» **Passage**:
————————
To give you some hope, this article will tell you everything you need to know about one of the most prominent anti-homelessness programs, the Continuum of Care (CoC) Program.
What is the Continuum of Care (CoC)?
The Continuum of Care (CoC) Program is designed to help individuals and families that are experiencing homelessness. It provides the proper assistance to these individuals and families in their transition to permanent housing with the goal of long-term stability. Above all, the CoC Program aims to promote community-wide planning and resource management in the fight against homelessness. It also works on enhancing collaboration with mainstream resources and other programs for homeless people.
There are about 400 CoCs in the United States. Each CoC is frequently made up of nonprofit service providers and local government agencies such as health and human services and public housing. This is in collaboration with other stakeholders such as charities and local businesses. In general, a CoC serves every community, and an individual CoC’s territory can include a city, county, metropolitan area, or even an entire state or the “balance of state” that no local CoC serves.
One of the most vital duties of CoCs is the bi-annual census of the homeless population. This is along with an annual examination of the homeless assistance services’ emergency systems, transitional housing units, and beds. These numbers provide an overview of the homeless situation in a CoC. They also provide the data required to change services, funding, and resources as needed. The CoC also manages these services, which include both prevention measures and homeless assistance programs for those at risk of or are currently experiencing homelessness.
What Are the Eligibility Requirements of CoCs?
The only requirement for you to be eligible for this program as an individual or a family is to be homeless or at risk of losing your home. However, you do not normally apply for CoC directly. In case you wish to take advantage of the program’s benefits, you must apply through one of the participating entities. Under the interim CoC Program rule, eligible applicants include nonprofit organizations, state and local governments, local government instrumentalities, and public housing agencies.
A qualifying applicant must be designated by the Continuum of Care in order to apply for HUD grant assistance. If the Continuum is designating more than one applicant to apply for money, the Continuum must specify which applicant is the Collaborative Applicant. A Continuum of Care with only one funding applicant must identify that applicant as the Collaborative Applicant. For-profit entities are not eligible to apply for grants or to be sub-recipients of grant funds.
You can refer to the paperless Continuum of Care (CoC) Program Application and Grants Management System as “e-snaps“. It is the system used by HUD’s Office of Special Needs Assistance Programs (SNAPS) to manage CoC Program funding applications and grant awards.
What Are the Main Components of CoC?
According to the interim rule for the CoC Program, funds from the program may be used for one of five types of projects:
- Permanent housing
- Transitional housing
- Supporting services only
- Homeless Management Information System (HMIS)
- Homelessness prevention.
————————
» **Information shown**:
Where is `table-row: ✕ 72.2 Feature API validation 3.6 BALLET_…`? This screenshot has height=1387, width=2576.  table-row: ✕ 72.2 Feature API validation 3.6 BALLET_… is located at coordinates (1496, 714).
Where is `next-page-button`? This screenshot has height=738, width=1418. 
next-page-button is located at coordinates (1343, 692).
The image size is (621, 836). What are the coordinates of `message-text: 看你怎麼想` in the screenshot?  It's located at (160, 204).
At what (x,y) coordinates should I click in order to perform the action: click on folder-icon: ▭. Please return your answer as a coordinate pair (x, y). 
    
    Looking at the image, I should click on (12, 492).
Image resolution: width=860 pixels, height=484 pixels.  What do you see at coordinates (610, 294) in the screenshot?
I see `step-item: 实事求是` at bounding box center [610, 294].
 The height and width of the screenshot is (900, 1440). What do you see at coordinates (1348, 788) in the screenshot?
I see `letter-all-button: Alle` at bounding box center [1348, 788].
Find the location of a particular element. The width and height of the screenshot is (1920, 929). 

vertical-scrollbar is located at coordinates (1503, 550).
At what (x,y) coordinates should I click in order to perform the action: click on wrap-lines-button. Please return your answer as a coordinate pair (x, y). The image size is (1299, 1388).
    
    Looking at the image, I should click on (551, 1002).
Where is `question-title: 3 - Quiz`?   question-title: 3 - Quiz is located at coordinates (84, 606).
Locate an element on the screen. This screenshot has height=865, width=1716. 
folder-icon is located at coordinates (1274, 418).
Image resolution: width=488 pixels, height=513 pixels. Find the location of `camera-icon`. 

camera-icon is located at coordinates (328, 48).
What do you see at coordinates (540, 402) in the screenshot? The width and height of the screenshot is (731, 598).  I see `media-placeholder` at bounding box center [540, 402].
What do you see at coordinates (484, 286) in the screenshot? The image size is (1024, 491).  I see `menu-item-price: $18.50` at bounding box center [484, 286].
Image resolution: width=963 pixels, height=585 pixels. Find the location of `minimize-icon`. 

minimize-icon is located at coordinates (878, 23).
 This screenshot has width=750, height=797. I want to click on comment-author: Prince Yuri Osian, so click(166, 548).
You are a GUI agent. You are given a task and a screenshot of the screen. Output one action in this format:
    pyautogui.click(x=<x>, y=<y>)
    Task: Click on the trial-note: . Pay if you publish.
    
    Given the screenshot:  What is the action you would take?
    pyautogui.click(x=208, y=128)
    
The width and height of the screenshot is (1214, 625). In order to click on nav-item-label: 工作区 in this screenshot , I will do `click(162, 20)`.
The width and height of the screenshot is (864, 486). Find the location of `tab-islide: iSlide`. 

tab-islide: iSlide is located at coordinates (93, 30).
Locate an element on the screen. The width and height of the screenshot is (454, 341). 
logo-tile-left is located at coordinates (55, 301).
————————
» **Problem set**:
1 – According to the article on the Continuum of Care Program, roughly how many CoCs are there in the United States?
2 – Can you turn the paragraph of the Continuum of Care article that begins "The only requirement for you" into a short bulleted list that keeps its main facts?
3 – Carry the Continuum of Care article forward from its final line.

» **Outputs for the tasks**:
1 – About 400.

2 –
- The only eligibility requirement for an individual or family is being homeless or at risk of losing their home.
- People normally do not apply for the CoC Program directly.
- To get the program's benefits, they must apply through one of the participating entities.
- Under the interim CoC Program rule, eligible applicants include nonprofit organizations, state and local governments, local government instrumentalities, and public housing agencies.

3 –
Permanent housing (PH) is community-based housing with no limit for staying. Formerly homeless individuals and families can live as independently as possible in this type of housing. A participant in the program must be the tenant on a lease (or sublease) that is renewable for at least one year and can be only terminated for cause. Also, leases (or sublet contracts) need to be renewable for at least one month.
The CoC Program provides funding for two types of permanent housing: Rapid re-housing and PSH for people with disabilities. Permanent supportive housing (PSH) is long-term housing that includes an indefinite lease or rental assistance as well as supportive services. Its goal is to assist homeless people with disabilities or families with a disabled member in achieving housing stability.
Rapid re-housing (RRH), on the other hand, prioritizes home search, relocation services, and short- and medium-term rental assistance. Its purpose is to get homeless people into permanent housing as soon as feasible.
Transitional housing (TH) provides homeless people and families with temporary stability and support. Consequently, this allows them to successfully relocate to and maintain permanent housing. TH can cover the costs of up to 24 months of subsidized housing. Participants in the program must have a lease (or sublet) or occupancy agreement in place when staying in transitional housing.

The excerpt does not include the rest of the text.